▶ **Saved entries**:
□ □ □ □ □
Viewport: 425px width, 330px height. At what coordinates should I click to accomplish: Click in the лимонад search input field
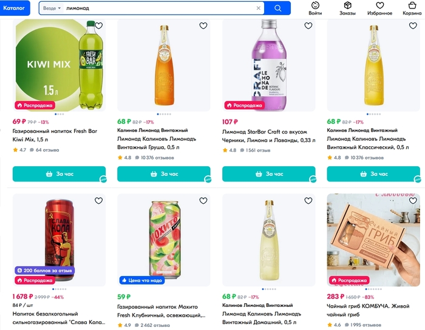158,8
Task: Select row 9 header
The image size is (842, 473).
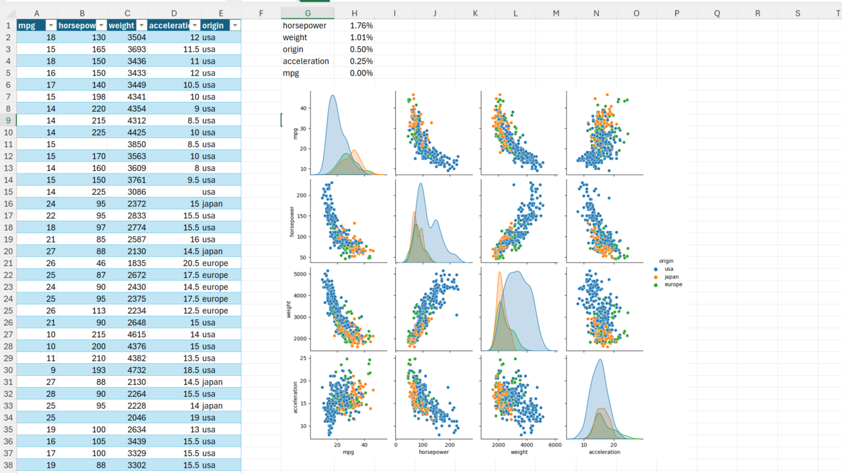Action: point(8,120)
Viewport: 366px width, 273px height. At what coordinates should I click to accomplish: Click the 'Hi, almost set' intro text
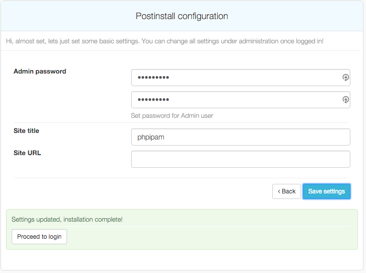[164, 41]
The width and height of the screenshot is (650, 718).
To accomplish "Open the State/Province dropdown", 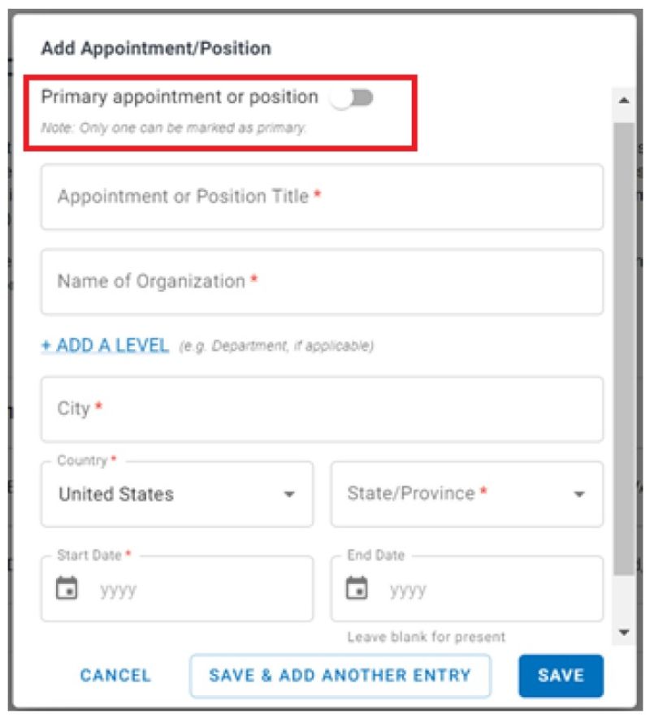I will 466,495.
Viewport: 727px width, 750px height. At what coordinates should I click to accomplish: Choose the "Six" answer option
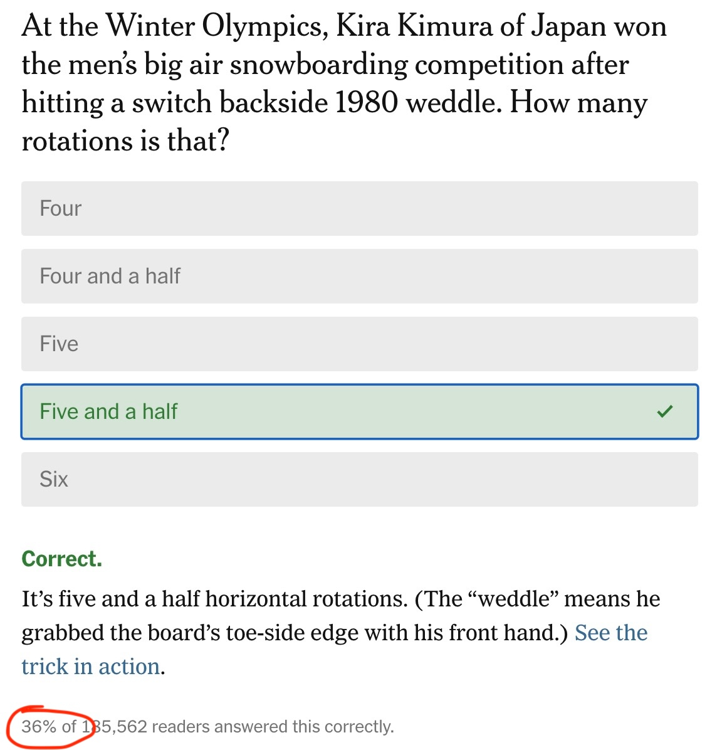coord(359,480)
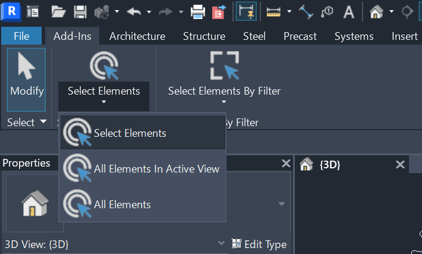Choose All Elements In Active View
Screen dimensions: 422x254
pyautogui.click(x=156, y=169)
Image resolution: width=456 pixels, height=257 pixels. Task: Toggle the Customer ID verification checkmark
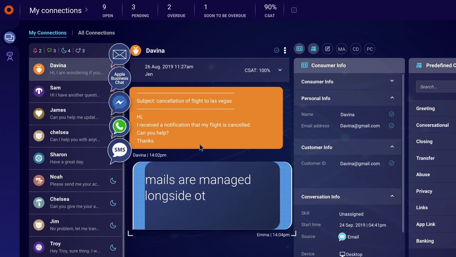click(x=392, y=163)
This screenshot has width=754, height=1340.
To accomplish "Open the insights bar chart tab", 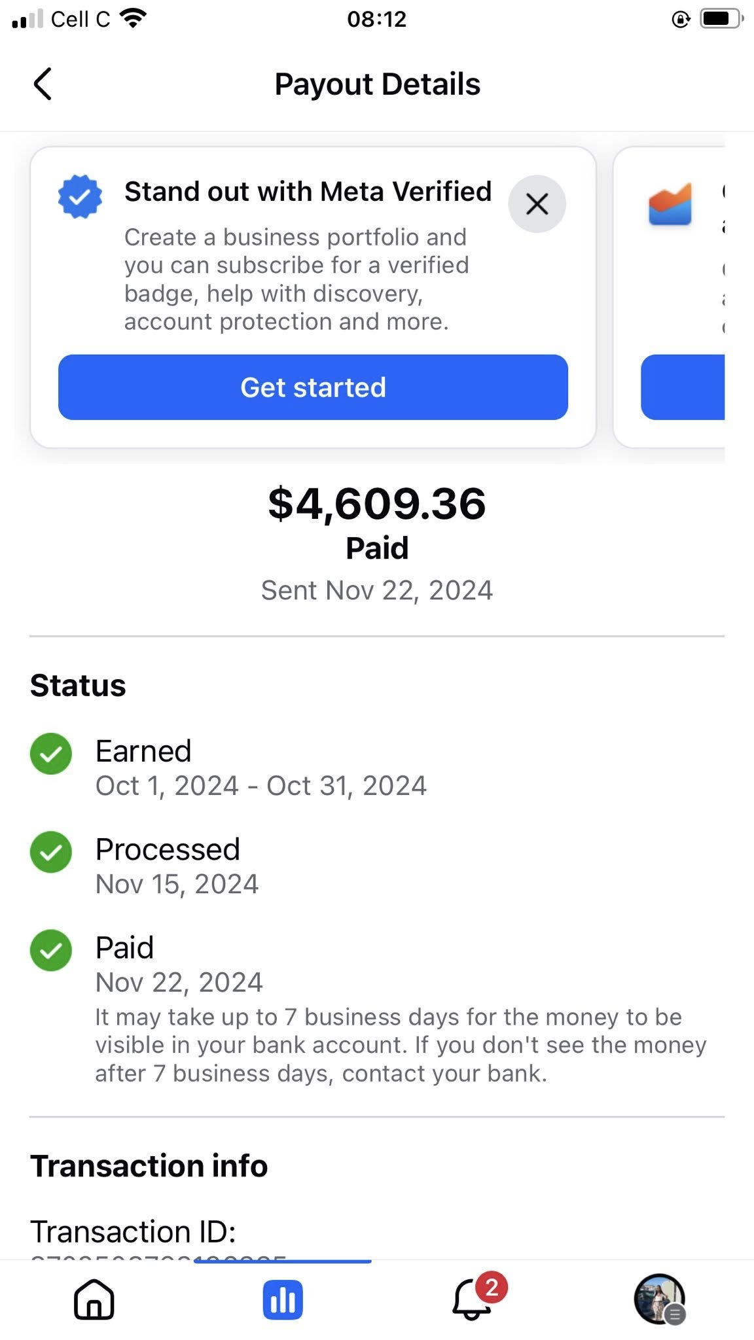I will coord(283,1299).
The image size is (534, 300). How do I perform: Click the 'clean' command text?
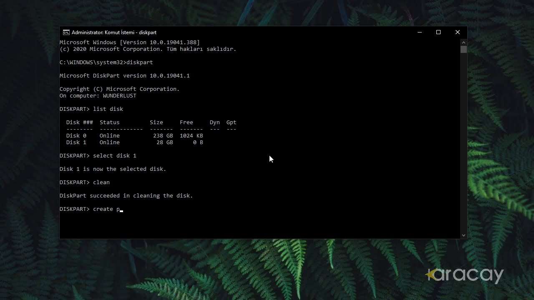101,183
□ □ □ □ □
▶ **Aim of the exercise**:
Count every line of the data above that includes the word "screenshot", then state the total and nothing more.

▶ **Problem solution**:
2